• Work to complete: Copy out, word for word, the lines of the records from the one containing "Identify the location of Minimize." to the one containing "Looking at the image, I should click on (676, 505).", including both of those lines.

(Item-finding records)
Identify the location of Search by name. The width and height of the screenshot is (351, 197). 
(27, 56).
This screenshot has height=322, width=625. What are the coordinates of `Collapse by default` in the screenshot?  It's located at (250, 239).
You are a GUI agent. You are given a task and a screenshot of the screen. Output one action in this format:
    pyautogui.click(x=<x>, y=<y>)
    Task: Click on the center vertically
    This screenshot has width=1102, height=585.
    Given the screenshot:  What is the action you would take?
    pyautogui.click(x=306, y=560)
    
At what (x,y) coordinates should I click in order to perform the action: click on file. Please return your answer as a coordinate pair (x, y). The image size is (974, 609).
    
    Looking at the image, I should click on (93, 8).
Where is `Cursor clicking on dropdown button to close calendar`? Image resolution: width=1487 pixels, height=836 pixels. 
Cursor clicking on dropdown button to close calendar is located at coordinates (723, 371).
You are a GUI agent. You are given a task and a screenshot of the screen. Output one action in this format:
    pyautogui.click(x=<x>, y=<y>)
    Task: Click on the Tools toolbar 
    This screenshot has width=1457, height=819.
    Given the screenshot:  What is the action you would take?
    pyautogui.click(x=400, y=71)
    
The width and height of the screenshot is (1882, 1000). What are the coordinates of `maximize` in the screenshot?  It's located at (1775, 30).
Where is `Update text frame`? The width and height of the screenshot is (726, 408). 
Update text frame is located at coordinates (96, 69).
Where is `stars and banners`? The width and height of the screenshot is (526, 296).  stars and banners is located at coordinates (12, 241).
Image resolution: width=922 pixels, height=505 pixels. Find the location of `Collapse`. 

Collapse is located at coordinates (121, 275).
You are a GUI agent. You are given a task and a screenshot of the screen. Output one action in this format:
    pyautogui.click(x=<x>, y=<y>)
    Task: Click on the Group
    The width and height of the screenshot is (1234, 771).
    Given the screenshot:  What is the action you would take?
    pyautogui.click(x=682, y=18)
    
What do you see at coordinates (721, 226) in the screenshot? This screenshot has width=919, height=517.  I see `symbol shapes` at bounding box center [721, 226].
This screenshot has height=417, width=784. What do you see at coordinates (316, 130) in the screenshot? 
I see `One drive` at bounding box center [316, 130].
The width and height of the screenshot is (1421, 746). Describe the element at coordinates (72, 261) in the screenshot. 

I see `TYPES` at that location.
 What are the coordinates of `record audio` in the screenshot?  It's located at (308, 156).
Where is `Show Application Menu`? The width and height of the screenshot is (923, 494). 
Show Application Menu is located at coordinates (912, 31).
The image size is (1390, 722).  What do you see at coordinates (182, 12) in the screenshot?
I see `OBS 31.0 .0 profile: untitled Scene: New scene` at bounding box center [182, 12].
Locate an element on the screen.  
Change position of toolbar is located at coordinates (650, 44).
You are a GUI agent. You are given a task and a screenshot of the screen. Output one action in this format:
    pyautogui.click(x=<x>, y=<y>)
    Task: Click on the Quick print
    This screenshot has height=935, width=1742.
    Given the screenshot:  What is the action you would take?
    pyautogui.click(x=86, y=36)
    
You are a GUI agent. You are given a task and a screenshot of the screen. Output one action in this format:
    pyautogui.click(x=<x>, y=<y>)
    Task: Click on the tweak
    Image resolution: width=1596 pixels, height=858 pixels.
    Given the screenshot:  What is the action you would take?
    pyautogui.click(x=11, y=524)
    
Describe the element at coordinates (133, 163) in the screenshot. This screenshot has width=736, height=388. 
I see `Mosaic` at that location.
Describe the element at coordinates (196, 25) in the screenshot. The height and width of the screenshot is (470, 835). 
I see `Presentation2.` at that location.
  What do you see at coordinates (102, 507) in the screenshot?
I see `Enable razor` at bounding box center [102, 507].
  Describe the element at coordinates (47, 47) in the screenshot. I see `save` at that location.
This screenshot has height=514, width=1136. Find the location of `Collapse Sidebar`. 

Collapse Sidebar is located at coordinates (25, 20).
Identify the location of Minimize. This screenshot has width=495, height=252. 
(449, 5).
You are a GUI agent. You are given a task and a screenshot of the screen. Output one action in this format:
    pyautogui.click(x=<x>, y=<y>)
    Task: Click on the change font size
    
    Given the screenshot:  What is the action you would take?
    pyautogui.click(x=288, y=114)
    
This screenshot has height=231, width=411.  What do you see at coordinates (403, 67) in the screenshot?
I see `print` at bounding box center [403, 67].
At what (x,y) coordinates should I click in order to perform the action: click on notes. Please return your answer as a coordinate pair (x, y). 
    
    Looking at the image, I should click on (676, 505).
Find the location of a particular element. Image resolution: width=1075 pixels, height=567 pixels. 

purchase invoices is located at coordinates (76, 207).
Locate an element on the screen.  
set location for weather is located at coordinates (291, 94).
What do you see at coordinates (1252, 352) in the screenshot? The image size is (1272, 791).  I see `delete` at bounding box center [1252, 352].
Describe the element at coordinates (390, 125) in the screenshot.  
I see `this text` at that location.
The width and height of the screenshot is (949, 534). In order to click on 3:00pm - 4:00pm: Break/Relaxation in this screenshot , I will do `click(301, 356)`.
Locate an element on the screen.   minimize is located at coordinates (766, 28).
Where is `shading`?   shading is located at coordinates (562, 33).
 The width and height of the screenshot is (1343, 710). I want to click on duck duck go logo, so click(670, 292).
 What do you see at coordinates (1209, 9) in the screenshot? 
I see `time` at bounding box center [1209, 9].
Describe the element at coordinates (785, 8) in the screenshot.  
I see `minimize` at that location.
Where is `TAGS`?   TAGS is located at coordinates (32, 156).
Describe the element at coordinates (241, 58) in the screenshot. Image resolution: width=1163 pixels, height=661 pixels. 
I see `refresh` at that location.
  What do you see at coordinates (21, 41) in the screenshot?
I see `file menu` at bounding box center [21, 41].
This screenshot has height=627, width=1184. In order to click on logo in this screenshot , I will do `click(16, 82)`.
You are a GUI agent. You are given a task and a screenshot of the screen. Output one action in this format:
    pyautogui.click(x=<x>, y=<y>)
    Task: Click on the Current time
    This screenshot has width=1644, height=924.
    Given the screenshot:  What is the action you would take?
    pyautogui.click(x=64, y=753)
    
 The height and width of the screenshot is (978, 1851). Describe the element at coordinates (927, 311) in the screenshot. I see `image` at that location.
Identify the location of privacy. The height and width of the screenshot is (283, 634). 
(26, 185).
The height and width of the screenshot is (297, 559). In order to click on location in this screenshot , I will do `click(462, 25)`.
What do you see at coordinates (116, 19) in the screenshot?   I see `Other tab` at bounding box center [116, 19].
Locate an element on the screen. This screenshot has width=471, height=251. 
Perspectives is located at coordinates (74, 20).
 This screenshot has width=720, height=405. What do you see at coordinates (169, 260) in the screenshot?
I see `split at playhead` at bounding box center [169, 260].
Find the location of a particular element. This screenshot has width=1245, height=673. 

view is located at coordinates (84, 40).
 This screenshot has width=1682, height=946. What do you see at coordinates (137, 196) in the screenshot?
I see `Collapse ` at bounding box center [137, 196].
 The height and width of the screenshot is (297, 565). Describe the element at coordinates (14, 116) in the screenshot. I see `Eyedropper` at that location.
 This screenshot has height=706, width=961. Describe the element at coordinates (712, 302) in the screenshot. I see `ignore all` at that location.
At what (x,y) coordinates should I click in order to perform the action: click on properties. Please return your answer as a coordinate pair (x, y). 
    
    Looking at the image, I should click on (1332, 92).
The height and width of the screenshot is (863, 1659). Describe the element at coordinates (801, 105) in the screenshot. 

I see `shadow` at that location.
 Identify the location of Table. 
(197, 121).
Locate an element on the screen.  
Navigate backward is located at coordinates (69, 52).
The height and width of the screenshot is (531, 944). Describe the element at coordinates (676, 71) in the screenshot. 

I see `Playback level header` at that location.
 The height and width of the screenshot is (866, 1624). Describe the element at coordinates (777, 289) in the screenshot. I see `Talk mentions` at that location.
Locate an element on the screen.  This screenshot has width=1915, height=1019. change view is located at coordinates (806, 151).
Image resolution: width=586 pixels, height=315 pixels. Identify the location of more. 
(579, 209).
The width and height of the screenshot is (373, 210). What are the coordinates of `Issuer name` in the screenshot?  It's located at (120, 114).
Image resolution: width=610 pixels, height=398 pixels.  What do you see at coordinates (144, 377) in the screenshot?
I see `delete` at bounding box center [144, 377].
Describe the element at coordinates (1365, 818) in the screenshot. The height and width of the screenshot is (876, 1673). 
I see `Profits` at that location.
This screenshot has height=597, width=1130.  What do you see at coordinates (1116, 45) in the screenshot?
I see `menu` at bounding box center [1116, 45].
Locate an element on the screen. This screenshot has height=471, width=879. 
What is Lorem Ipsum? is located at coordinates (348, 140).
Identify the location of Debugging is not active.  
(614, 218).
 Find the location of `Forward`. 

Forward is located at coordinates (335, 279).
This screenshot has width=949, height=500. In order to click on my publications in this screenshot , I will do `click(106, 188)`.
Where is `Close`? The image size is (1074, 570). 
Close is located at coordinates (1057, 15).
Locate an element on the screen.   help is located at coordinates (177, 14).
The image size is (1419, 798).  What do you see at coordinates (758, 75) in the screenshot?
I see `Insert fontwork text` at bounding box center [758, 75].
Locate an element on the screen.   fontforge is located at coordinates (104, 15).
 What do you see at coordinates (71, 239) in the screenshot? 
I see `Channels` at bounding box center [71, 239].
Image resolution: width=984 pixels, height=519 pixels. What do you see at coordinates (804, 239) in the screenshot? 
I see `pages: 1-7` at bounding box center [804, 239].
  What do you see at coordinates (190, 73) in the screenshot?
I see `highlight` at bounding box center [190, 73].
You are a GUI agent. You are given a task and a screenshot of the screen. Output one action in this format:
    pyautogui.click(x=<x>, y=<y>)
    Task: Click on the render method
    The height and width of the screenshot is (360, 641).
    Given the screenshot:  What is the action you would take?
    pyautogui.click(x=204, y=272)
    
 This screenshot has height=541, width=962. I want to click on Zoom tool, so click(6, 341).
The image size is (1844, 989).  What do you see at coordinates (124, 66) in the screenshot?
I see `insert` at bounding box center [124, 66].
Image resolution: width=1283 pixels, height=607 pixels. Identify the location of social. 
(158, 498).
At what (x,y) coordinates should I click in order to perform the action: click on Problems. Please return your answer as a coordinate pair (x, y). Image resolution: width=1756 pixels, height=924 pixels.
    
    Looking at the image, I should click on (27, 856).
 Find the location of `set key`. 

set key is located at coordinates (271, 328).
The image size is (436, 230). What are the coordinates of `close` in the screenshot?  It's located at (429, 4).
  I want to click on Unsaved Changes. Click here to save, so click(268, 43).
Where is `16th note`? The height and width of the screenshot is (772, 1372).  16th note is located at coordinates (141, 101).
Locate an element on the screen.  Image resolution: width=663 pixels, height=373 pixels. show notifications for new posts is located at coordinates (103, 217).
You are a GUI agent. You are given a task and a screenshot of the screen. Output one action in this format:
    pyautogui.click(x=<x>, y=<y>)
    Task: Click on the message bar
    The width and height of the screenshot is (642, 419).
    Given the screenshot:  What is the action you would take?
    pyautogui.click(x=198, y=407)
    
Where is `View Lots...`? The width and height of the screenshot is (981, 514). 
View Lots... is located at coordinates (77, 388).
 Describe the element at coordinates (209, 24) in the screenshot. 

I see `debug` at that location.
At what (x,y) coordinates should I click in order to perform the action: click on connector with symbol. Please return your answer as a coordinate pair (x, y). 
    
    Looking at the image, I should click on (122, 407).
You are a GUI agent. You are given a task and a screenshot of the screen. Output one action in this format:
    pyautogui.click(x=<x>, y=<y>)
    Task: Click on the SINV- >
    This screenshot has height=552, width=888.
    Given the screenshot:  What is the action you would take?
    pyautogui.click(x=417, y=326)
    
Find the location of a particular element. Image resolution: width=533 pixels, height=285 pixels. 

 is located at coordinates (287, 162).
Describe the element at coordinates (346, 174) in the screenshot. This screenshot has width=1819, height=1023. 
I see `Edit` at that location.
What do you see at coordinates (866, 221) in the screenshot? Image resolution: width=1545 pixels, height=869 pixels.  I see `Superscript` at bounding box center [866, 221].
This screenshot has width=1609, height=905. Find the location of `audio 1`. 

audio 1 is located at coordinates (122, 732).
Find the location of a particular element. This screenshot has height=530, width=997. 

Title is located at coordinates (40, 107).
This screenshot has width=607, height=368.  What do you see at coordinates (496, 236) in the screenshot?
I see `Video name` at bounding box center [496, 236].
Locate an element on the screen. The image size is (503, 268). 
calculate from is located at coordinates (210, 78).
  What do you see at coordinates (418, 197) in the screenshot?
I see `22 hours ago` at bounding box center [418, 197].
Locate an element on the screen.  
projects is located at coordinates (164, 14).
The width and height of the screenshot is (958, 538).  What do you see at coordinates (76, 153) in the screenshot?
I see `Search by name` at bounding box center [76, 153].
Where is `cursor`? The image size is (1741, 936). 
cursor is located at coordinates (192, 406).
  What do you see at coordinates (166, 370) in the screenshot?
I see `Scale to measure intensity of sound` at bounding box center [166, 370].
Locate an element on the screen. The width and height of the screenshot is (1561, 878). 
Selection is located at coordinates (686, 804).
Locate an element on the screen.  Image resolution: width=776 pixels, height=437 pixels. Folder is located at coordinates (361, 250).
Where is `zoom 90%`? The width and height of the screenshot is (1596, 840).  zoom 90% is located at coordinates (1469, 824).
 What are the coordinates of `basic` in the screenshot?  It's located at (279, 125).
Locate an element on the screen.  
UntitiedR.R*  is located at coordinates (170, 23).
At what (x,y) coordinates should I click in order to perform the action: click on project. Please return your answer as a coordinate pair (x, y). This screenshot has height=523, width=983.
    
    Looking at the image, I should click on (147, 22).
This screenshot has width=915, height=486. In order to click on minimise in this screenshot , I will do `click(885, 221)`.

• Answer to this task:
Identify the location of Minimize. This screenshot has width=495, height=252. 
(449, 5).
You are a GUI agent. You are given a task and a screenshot of the screen. Output one action in this format:
    pyautogui.click(x=<x>, y=<y>)
    Task: Click on the change font size
    
    Given the screenshot:  What is the action you would take?
    pyautogui.click(x=288, y=114)
    
This screenshot has height=231, width=411.  What do you see at coordinates (403, 67) in the screenshot?
I see `print` at bounding box center [403, 67].
At what (x,y) coordinates should I click in order to perform the action: click on notes. Please return your answer as a coordinate pair (x, y). 
    
    Looking at the image, I should click on (676, 505).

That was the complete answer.